Yuki Satoshi

Personal information
- Native name: 結城 聡 (Japanese);
- Full name: Yuki Satoshi
- Born: 11 February 1972 (age 54) Hyōgo Prefecture, Japan^{[citation needed]}

Sport
- Turned pro: 1984
- Teacher: Sato Sunao
- Rank: 9 dan
- Affiliation: Kansai Ki-in

= Yuki Satoshi =

Japanese professional Go player (born 1972)

Yuki Satoshi (結城 聡, Yūki Satoshi) is a Japanese professional Go player.

== Biography ==
Yuki won the NHK Cup in 2010 for the second time in a row, becoming the third player after Eio Sakata and Norimoto Yoda to do so.

He was selected as a representative of the Japanese team at the 16th Asian Games.

In 2010, Yuki reached the final of the 22nd Asian TV Cup. He defeated Chen Yaoye in the first round and followed it by forcing Kang Dongyun into resignation. Yuki then lost to Kong Jie in the final by resignation.

Yuki has represented Japan on the international stage and has beaten several players including Cho Hunhyun, Chang Hao, Gu Li, Lee Sedol and Ma Xiaochun. In November 2010, Yuki won his first major title, the Tengen. He swept title holder Keigo Yamashita in the finals.

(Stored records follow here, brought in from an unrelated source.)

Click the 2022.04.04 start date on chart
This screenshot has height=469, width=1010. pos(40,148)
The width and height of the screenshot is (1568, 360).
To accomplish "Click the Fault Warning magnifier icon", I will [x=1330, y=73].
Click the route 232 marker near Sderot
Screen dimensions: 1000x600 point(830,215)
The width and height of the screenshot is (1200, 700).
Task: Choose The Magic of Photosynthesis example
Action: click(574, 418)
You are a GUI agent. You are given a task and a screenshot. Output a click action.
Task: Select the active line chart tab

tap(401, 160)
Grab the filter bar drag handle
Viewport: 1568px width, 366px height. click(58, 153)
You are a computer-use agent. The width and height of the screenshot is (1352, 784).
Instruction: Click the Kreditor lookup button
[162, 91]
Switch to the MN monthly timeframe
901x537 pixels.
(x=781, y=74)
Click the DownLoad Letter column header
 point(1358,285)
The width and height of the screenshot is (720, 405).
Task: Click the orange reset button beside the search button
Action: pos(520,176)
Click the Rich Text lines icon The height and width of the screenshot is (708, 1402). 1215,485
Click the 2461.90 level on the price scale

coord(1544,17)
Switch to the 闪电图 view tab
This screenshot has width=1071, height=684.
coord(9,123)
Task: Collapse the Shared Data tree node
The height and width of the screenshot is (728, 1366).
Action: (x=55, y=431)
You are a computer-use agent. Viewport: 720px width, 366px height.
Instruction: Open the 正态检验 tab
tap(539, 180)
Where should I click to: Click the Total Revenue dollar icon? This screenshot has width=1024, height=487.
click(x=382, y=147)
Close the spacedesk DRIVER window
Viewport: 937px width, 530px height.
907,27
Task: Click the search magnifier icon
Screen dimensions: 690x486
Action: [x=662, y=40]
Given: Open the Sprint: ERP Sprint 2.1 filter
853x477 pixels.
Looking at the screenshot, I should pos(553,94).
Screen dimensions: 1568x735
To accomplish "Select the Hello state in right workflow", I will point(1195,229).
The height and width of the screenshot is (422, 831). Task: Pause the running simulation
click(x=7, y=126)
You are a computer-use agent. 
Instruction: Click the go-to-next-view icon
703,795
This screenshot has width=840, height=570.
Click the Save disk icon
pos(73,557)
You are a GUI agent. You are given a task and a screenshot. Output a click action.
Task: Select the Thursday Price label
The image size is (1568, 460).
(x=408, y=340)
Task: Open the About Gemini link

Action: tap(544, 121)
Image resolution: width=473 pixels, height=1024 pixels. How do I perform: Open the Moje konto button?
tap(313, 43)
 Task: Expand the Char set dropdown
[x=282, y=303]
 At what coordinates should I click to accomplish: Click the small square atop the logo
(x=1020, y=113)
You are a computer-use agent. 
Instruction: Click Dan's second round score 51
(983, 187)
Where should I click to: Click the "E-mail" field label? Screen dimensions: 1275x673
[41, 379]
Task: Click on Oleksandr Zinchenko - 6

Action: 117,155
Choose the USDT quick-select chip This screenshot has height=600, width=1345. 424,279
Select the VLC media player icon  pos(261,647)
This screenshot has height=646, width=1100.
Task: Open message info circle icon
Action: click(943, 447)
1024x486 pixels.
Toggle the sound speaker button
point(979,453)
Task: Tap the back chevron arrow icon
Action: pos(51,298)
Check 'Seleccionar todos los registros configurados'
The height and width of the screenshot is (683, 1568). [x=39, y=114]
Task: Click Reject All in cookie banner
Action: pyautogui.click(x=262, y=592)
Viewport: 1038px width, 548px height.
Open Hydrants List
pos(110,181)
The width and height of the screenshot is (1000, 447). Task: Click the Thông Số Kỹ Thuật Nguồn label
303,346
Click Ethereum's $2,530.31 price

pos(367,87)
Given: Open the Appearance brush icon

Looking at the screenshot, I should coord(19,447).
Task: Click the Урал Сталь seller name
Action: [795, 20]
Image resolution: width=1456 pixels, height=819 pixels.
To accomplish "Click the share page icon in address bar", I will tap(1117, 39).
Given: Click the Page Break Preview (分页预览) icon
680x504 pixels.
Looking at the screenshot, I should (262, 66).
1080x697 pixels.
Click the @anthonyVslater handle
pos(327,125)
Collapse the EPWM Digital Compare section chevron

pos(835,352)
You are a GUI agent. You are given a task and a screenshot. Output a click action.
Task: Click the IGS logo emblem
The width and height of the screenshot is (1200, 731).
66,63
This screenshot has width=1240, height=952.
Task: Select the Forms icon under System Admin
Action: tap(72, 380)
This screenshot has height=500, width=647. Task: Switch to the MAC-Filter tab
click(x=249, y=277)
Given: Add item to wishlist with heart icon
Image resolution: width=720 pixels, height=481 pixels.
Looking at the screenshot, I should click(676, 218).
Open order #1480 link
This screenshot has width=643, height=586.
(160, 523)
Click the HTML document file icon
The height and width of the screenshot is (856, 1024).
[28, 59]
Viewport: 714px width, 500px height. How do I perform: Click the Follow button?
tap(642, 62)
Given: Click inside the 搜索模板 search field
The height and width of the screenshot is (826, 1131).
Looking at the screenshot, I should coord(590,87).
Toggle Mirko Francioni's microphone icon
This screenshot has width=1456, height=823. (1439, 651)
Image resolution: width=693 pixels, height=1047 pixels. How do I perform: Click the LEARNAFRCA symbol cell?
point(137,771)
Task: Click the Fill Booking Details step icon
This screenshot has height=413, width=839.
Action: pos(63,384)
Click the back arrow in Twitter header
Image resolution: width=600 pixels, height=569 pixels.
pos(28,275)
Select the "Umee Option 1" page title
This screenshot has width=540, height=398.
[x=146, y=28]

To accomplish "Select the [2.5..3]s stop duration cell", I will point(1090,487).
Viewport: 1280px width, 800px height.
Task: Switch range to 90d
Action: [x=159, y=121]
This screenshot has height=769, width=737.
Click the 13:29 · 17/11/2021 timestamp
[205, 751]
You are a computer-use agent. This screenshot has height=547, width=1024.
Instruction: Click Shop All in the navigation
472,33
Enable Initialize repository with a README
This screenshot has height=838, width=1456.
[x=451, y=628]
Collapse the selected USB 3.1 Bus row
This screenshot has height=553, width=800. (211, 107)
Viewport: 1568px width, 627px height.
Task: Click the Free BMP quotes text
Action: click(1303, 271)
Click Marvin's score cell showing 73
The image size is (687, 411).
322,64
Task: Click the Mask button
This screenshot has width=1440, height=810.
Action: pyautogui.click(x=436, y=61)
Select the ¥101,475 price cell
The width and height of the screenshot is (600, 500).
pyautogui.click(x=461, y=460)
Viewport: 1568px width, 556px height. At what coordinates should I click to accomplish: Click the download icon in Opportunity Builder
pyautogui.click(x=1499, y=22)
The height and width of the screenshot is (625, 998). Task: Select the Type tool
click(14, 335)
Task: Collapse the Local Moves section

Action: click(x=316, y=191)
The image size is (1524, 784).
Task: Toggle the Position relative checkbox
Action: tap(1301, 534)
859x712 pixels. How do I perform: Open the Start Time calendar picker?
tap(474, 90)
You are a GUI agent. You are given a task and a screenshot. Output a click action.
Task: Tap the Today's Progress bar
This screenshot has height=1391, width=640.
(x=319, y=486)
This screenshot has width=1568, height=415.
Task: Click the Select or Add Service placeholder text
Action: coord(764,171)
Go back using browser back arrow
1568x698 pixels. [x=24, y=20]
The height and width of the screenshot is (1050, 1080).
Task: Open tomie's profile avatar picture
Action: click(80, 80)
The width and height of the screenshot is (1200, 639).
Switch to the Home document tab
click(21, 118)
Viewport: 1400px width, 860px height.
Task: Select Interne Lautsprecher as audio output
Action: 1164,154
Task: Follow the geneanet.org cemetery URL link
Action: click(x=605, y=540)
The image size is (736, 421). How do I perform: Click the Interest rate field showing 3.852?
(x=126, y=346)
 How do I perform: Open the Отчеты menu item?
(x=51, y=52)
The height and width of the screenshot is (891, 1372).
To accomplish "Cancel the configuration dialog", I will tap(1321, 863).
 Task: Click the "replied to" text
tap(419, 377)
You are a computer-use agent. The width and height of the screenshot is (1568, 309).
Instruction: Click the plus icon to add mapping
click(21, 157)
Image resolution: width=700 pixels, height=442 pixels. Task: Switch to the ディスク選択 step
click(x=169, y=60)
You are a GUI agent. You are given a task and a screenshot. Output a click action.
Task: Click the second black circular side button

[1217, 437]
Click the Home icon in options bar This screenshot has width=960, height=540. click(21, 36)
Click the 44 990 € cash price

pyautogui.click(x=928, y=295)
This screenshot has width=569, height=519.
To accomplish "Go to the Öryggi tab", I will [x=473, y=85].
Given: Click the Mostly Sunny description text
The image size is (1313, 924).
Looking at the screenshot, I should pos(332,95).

Yuki's title was the Kansai Ki-in's second major title in 29 years, coming a month after Hideyuki Sakai's Gosei title.

Yuki participated in the RICOH Rengo Championship in 2011. He and his partner Ayumi Suzuki lost to O Meien and Xie Yimin. In April 2011, Yuki reached 1,000 career wins and broke the record for youngest to 1,000 wins by three years (Cho Chikun, 42).

== Career record ==
- 2006: 40–15
- 2007: 35–15
- 2008: 35–17
- 2009: 40–15
- 2010: 38–20
- 2011: 27–20

== Titles and runners-up ==

Domestic
| Title | Wins | Runners-up |
| Kisei |  | 1 (2005) |
| Judan | 1 (2013) | 1 (2014) |
| Tengen | 1 (2010) | 1 (2011) |
| Gosei |  | 4 (1997, 2002, 2005, 2009) |
| Ryusei | 2 (2005, 2015) | 3 (2006, 2007, 2011) |
| NHK Cup | 5 (2009, 2010, 2012, 2013, 2014) | 1 (2007) |
| Shinjin-O | 1 (1993) | 1 (1990) |
| Kansai Ki-in Championship | 7 (1996, 2006–2009, 2014, 2015) | 1 (2010) |
| Kakusei | 1 (2003) |  |
| Hayago Championship | 1 (1995) | 1 (1991) |
| JAL Super Hayago Championship | 1 (2003) |  |
| Total | 19 | 15 |
Continental
| Asian TV Cup |  | 1 (2010) |
| Total | 0 | 1 |
Career total
| Total | 19 | 16 |

==Bibliography==
- Yuki, Satoshi (2004). "結城聡 戦いに強くなる方法―シチョウの達人を目指す (真・囲碁講座シリーズ)"
- Yuki, Satoshi (2005). "結城聡名局細解"
- Yuki, Satoshi (2008). "結城聡 囲碁・世界の新手法ガイド"
- Yuki, Satoshi (2009). "決定版 大斜・村正・大ナダレ"
- Yuki, Satoshi (2010). "プロの選んだ30の定石 アマの好きな30の定石"
- Yuki, Satoshi (2010). "世界一わかりやすい打碁シリーズ 結城聡の碁"
- Yuki, Satoshi (2013). "星の小ゲイマジマリ 後の攻防: 強くなる 囲碁・必須読本"
- Yuki, Satoshi (2014). "実戦手筋のテクニック (日韓精鋭棋士囲碁双書)"
- Tanioka, Ichiro (2015). "結城聡の「冒険また冒険"
- Rin Kono (2015). "名局細解 2012年5月号： 第67期本因坊リーグ 河野臨九段 VS 結城聡九段" Reissue of Meikyoku Saikai supplement to monthly magazine "Igo" covering the 67th Honinbo League on 8 December 2011.